Issue 34: The Little-Known State Constitutional Prohibition Against ‘Unnecessary’ Criminal Punishments

August 19, 2025 By Kyle C. Barry

What You’ll Read:

  • SPECIAL GUEST ESSAY: Law professor Kristen Bell on The Little-Known State Constitutional Prohibition Against ‘Unnecessary’ Criminal PunishmentsPLUS: Prof. Will Berry rescues state punishment clauses from ‘deferential doctrine’
  • News: The growing trend of state constitution LWOP bans reaches New Hampshire
  • SLRI Amicus Practice: SLRI argues that LWOP for anyone with intellectual disability is “cruel or unusual” in Michigan, and that youth LWOP violates Pennsylvania’s constitution
  • Vacancies & Appointments: New justices in Kansas and Wisconsin; two vacancies open in Vermont

Scholarship Spotlight: The Little-Known State Constitutional Prohibition Against ‘Unnecessary’ Criminal Punishments

A groundbreaking law review article shows why ‘unnecessary rigor’ clauses, unique to state constitutions, should limit excessive sentences

By Kristen Bell*

This past April, in Kelly v. Indiana, the Indiana Supreme Court affirmed a 110-year prison sentence imposed on a 16-year-old boy. In addition to arguing that the sentence is “cruel and unusual” punishment, McKinley Kelly and his lawyers invoked an oft-overlooked clause of Indiana’s constitution by which “no person arrested, or confined in jail, shall be treated with unnecessary rigor.” They argued that even for a serious offense, sentencing a child to die in prison is unnecessarily harsh and therefore violates the state constitution. The court quickly dispensed with this argument, holding that the unnecessary rigor clause does not apply to the severity of criminal sentences.

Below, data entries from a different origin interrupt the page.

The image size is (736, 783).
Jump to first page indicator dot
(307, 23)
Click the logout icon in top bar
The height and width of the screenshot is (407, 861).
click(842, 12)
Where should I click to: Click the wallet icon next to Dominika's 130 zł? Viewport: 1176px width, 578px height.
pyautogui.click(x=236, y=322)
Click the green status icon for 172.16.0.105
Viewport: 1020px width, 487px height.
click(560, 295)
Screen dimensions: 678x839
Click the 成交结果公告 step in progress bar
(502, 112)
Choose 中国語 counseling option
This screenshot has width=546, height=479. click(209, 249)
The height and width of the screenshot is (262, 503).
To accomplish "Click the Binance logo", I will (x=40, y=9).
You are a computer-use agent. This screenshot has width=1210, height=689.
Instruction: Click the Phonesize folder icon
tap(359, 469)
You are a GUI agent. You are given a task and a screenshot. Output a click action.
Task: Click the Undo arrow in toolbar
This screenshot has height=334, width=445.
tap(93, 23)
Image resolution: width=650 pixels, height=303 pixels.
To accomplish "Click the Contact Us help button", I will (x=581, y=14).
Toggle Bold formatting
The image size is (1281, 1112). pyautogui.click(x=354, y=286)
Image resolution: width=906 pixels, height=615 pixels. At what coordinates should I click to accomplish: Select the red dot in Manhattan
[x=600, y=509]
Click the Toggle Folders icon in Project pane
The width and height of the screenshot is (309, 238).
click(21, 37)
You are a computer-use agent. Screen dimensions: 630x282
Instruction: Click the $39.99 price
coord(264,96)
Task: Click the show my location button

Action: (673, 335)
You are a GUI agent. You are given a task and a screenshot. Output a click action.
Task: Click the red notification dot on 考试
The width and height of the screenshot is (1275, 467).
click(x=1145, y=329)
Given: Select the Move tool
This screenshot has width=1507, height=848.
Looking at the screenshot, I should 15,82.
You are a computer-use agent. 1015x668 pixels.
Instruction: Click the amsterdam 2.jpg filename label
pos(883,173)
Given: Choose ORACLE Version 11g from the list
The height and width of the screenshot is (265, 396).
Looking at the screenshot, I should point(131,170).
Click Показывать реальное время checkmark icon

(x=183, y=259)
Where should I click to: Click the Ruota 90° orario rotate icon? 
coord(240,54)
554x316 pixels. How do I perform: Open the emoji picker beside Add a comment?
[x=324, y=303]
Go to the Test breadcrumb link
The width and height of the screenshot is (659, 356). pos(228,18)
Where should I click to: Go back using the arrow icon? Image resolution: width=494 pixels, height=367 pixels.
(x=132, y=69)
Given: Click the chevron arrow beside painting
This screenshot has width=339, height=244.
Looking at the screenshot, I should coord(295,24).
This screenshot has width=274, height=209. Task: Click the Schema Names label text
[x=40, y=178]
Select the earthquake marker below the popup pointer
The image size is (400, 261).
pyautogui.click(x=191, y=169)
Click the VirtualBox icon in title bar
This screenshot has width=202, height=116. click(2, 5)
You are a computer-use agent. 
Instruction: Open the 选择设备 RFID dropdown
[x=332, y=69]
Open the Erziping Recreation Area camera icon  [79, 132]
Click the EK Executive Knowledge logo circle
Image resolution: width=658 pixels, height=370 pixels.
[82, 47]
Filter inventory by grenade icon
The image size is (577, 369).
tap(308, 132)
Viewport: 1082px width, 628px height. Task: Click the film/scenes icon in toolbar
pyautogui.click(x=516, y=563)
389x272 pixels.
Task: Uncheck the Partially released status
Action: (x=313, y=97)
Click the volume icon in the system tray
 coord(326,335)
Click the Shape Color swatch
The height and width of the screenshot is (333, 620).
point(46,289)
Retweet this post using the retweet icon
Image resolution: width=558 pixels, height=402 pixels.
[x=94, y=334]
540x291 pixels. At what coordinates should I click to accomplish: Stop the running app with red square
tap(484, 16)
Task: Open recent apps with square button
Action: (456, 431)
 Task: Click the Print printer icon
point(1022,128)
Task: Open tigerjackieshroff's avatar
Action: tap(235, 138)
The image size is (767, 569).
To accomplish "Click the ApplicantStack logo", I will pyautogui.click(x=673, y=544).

The court came to its conclusion without any relevant history or scholarship about the clause, which also appears in four other state constitutions. Research about the clauses is sparse, perhaps because they have no analog in the U.S. Constitution. My new article, State Constitutional Prohibitions Against Unnecessary Rigor in Arrest and Confinement, helps fill that gap in research. Using electronic text search and digital databases, I scoured tens of thousands of historic newspapers, treatises, periodicals, and caselaw to understand the meaning of the phrase “unnecessary rigor.” I document how courts have used (or not used) the unnecessary rigor clauses and argue that courts should apply the clauses more broadly today. One of my conclusions is that refusing to apply the clauses to the sentencing context, as the Indiana Supreme Court did in Kelly, runs counter to historical evidence.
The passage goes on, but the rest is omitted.